A juíza da 2ª Junta Trabalhista de Foz do Iguaçu, Sueli Felippeto, determinou a retirada do motor do elevador do edifício de propriedade do empresário Nagib Tarabai. Além dessa ação, ele está respondendo a mais seis processos trabalhistas, segundo a secretaria das duas juntas trabalhistas da cidade.
A falta do elevador impôs outra rotina para cerca de 120 moradores do prédio. Isso é um absurdo. Uma ação trabalhista, onde nenhum morador tem envolvimento, acaba prejudicando a todos, diz Herman Lima, morador do segundo andar.
A situação mais complicada é de Aurora Calado, de 90 anos. Ela mora no quinto andar do prédio e está há uma semana sem sair do apartamento. Eu tenho dificuldades enormes para caminhar. Descer e subir cinco andares, é impossível. Infelizmente, essa juíza prejudicou pessoas inocentes e sem chances de se defender.
Para os moradores, a juíza Sueli Felippeto cometeu uma trapalhada sem tamanho. Eles enumeram os bens de Nagib, como um supermercado no térreo do mesmo edifício e lojas no centro da cidade. Porém, a juíza preferiu tirar a peça principal do elevador. Eu queria perguntar para essa juíza como ela se sentiria ao morar no último andar desse prédio e tivesse parentes doentes, mulheres grávidas ou fosse obrigada a subir com pacotes, questiona a moradora Juciara Moreira.
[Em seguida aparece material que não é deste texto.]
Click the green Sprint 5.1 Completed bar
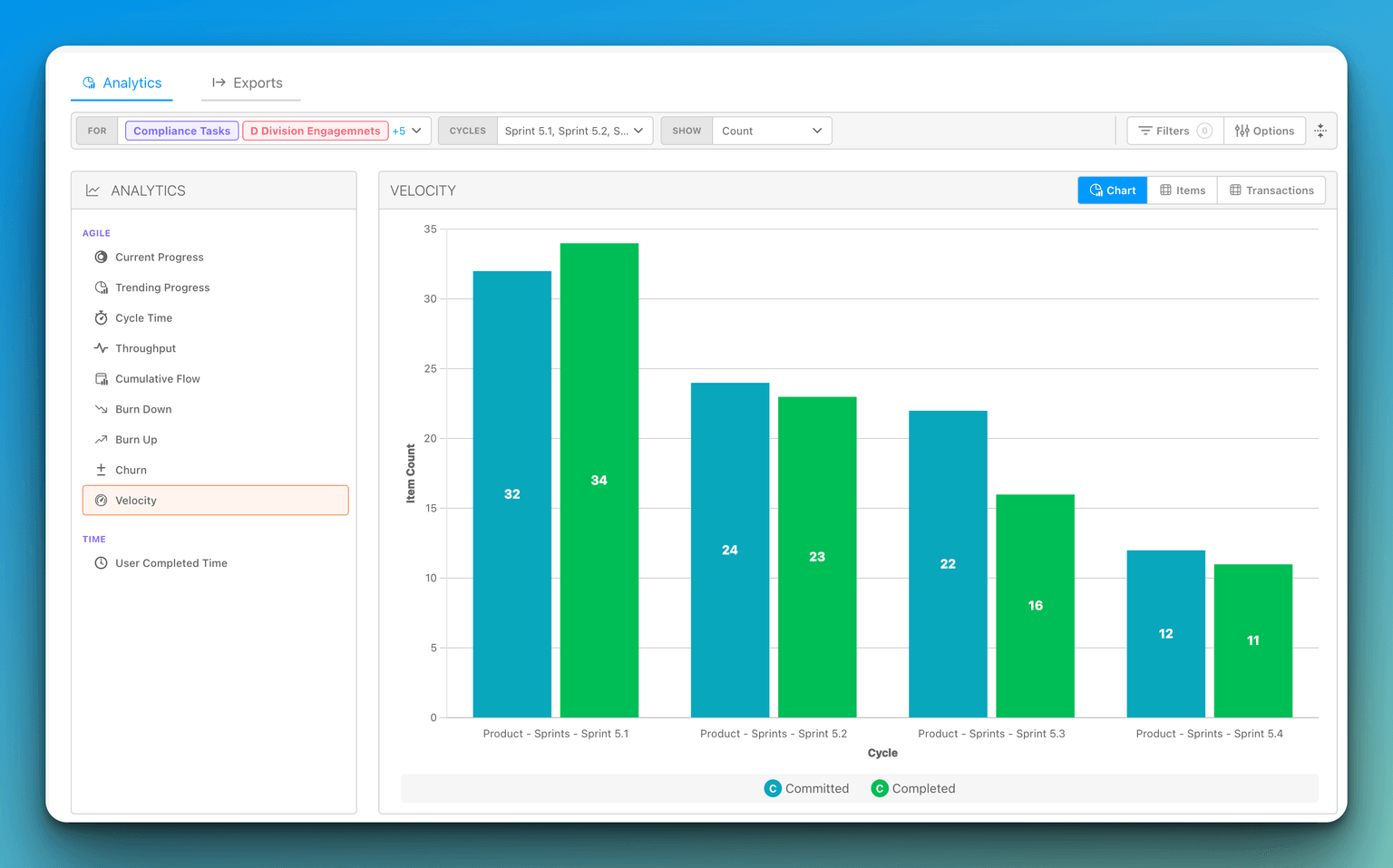 coord(599,481)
A 2ª Junta do Trabalho de Foz informou que a juíza Sueli foi transferida para Ponta Grossa e que o processo está sob a responsabilidade da juíza Giana Malucelli. Ontem à tarde, o diretor de secretaria, Gilberto Giuliano, informou que Giana Malucelli não poderia se pronunciar sobre o assunto porque estava com pauta de audiências lotada.